Extrait proposé
________

Quels sont les enjeux de la conférence ?

Le troisième pilier, en négociation depuis 2002, est justement « l’un des grands points attendus, surtout par les pays du Sud, insiste Sébastien Moncorps. Ce texte juridique international définira quelles sont les règles à respecter et notamment quelle part revient au pays mais aussi aux communautés autochtones. » Nagoya devrait aussi permettre de faire le point sur l’IPBES, cousin du Giec (Groupe d’experts intergouvernemental sur l’évolution du climat) pour la biodiversité avant sa naissance officielle prévue à la fin de l’année à l’ONU.

La conférence de Nagoya a « pour enjeu essentiel l’adoption d’un plan stratégique avec des sous-objectifs, des points d’étape et des indicateurs », complète Christine Sourd, directrice-adjointe des programmes au WWF. « En 2002, on avait adopté un objectif ambitieux (pour 2010, ndlr), mais sans se donner de feuille de route ni expliquer comment on allait le réaliser », rappelle Sébastien Moncorps. Résultat : un ratage complet. « Le taux d’extinction d’espèces animales et végétales est désormais 1 000 fois plus élevé que le taux habituel connu jusqu’à ce jour », déplore Ahmed Djoghlaf, secrétaire exécutif de la CDB. En cas de réussite, « ce plan peut donner une légitimité aux ONG pour demander aux Etats de respecter leurs accords internationaux », espère Christine Sourd.

________

Enregistrements sources
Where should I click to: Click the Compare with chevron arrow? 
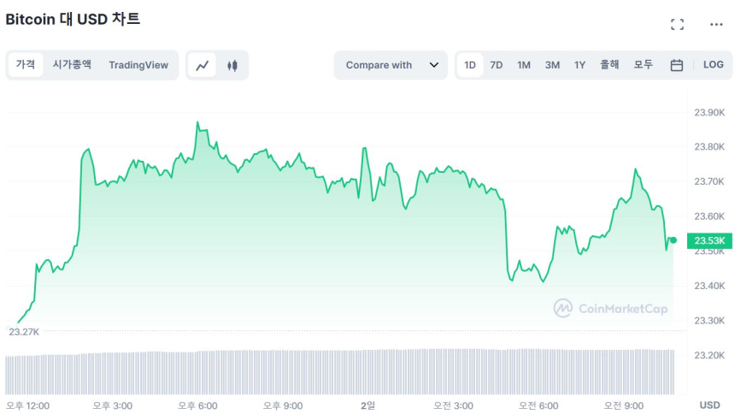pyautogui.click(x=434, y=65)
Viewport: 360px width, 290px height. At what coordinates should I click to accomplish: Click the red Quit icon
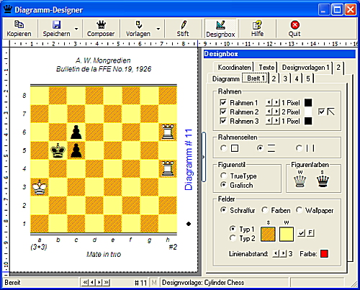(x=294, y=25)
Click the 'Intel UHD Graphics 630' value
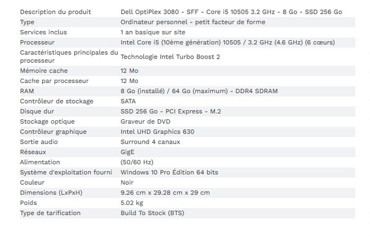Screen dimensions: 370x236 (158, 131)
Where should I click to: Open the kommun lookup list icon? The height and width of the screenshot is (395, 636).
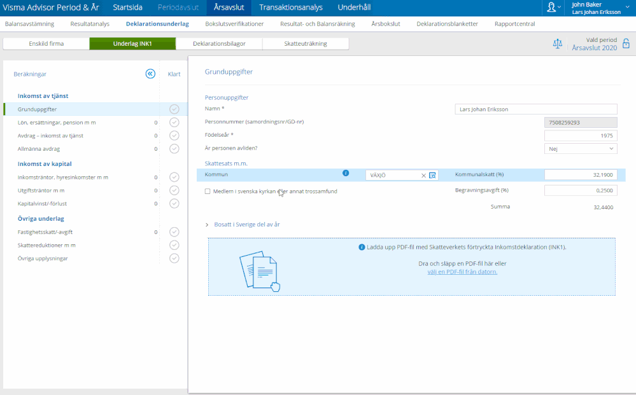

________

Citez textuellement le passage de l'extrait sur la conférence de Nagoya, en commençant aux mots « Quels sont les » et en vous arrêtant après « l’année à l’ONU. ».

Votre réponse
Quels sont les enjeux de la conférence ?

Le troisième pilier, en négociation depuis 2002, est justement « l’un des grands points attendus, surtout par les pays du Sud, insiste Sébastien Moncorps. Ce texte juridique international définira quelles sont les règles à respecter et notamment quelle part revient au pays mais aussi aux communautés autochtones. » Nagoya devrait aussi permettre de faire le point sur l’IPBES, cousin du Giec (Groupe d’experts intergouvernemental sur l’évolution du climat) pour la biodiversité avant sa naissance officielle prévue à la fin de l’année à l’ONU.